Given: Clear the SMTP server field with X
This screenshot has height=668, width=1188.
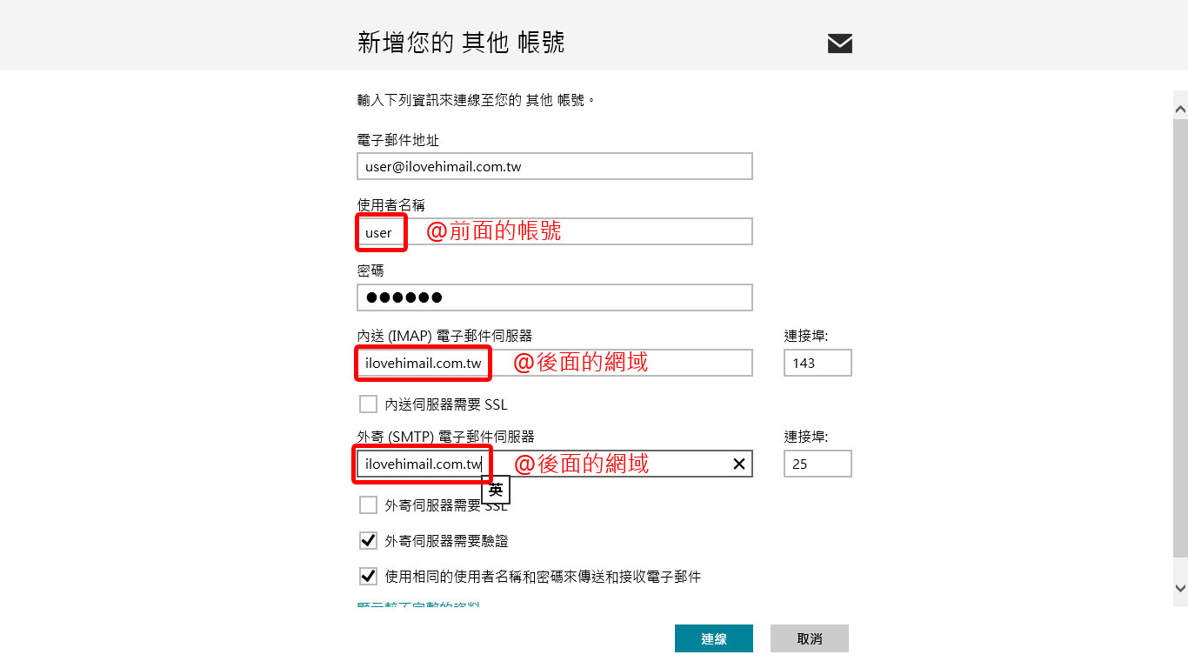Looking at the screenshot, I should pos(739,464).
* * *
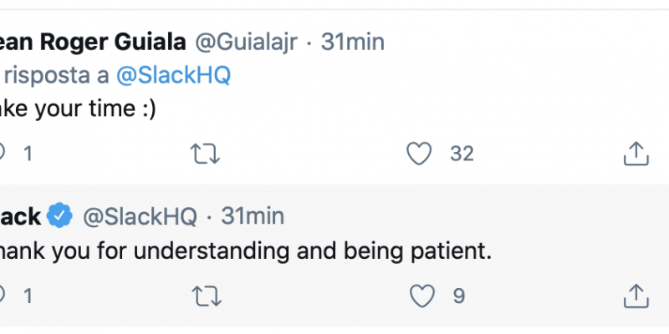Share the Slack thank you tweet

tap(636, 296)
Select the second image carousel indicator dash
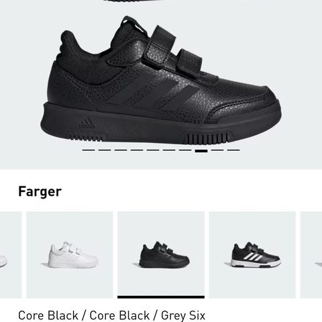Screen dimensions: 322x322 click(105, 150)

Exercise directions:
Set down the lines again, starting with the line that contains "Given: Clear the SMTP server field with X" and going on through the line that contains "Looking at the", with the pictures left out.

Result for this task:
Given: Clear the SMTP server field with X
This screenshot has height=668, width=1188.
Looking at the screenshot, I should pos(739,464).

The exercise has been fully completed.